A fala do líder católico marcou a primeira vez que um papa visita o campus desde 2008, quando o então Papa Bento XVI cancelou um discurso devido a protestos de professores e estudantes. Desta vez, Leão XIV foi recebido com entusiasmo, inclusive por estudantes palestinos recém-chegados da Faixa de Gaza, que chegaram à Itália por meio de um "corredor humanitário" para continuar seus estudos.

Desde o início da guerra entre Israel e o Hamas, em 2023, o governo italiano, em parceria com organizações católicas, tem auxiliado centenas de palestinos a estudar e receber tratamento médico no país.

Durante um breve encontro na capela da universidade e após seu discurso no auditório principal, o papa se reuniu com alguns dos estudantes de Gaza. Fundada em 1303 pelo Papa Bonifácio VIII, a La Sapienza é uma das instituições de ensino mais antigas da Europa.

Críticas aos gastos militares e ao uso da IA

Em seu discurso, Leão XIV denunciou o aumento drástico dos gastos militares neste ano, especialmente na Europa, em detrimento de áreas como educação e saúde. Segundo ele, esses recursos estão "enriquecendo elites que não se importam com o bem comum".

O pontífice também cobrou maior fiscalização no desenvolvimento e uso da IA, tanto em contextos militares quanto civis, para que "não isente os humanos de responsabilidade por suas escolhas nem agrave tragédias de conflitos".

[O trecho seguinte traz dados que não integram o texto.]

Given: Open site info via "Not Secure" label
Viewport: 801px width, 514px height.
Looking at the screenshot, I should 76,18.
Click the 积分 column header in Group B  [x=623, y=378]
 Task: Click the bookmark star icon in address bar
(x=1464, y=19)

"O que está acontecendo na Ucrânia, em Gaza e nos territórios palestinos, no Líbano e no Irã ilustra a evolução desumana da relação entre guerra e novas tecnologias em uma espiral de aniquilação."

Leão XIV afirmou que a educação e a pesquisa devem priorizar o valor da vida, especialmente das populações que clamam por paz e justiça.

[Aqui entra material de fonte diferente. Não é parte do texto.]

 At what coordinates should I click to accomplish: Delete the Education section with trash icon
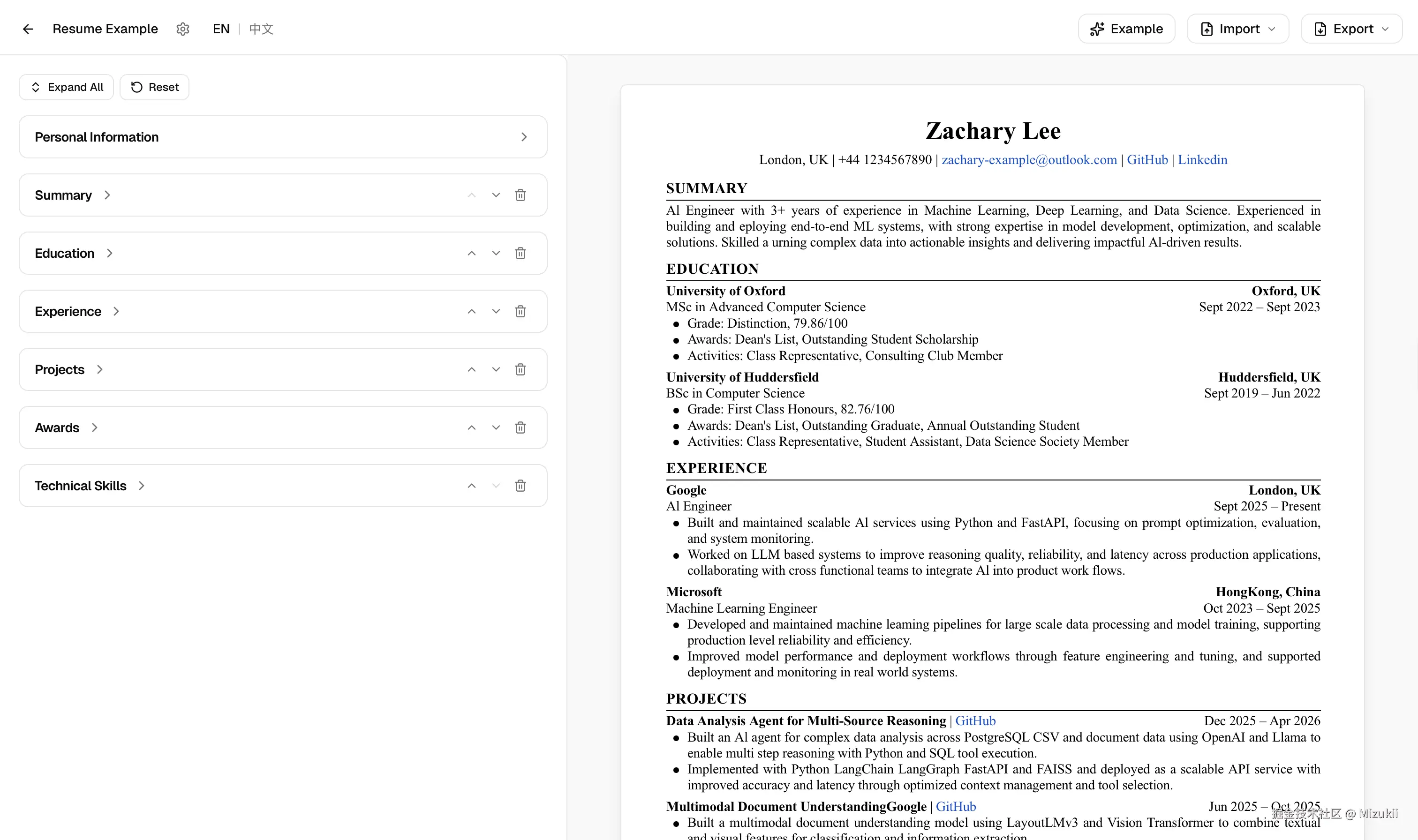click(x=520, y=253)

IA como prioridade na primeira encíclica do papa

O uso da inteligência artificial, especialmente em contextos bélicos e cotidianos, é um dos temas mais críticos para a humanidade, segundo o papa. Esses assuntos devem ser abordados com mais profundidade em sua primeira encíclica, prevista para ser publicada nas próximas semanas.

Testemunho de esperança e dor

Nada Rahim Jouda, de 19 anos, é uma das estudantes de Gaza que conheceu o papa dois dias após sua chegada à Itália. Ela, que agora estuda ciências empresariais em Roma, descreveu a cidade como um "paraíso" em comparação à realidade em Gaza.

— Tudo aqui é verde. Não é cinza, não há problemas por toda parte nem pessoas miseráveis nas ruas — disse.

No entanto, Jouda mantém a preocupação com a família que deixou para trás: sua mãe, em tratamento de leucemia, e suas irmãs de 17 e 13 anos. Durante a guerra em Gaza, a família foi obrigada a se mudar quatro vezes, e a mãe não pôde receber cuidados ou exames para o câncer.

— Todos dependem de mim. Sou a única esperança que eles têm — afirmou.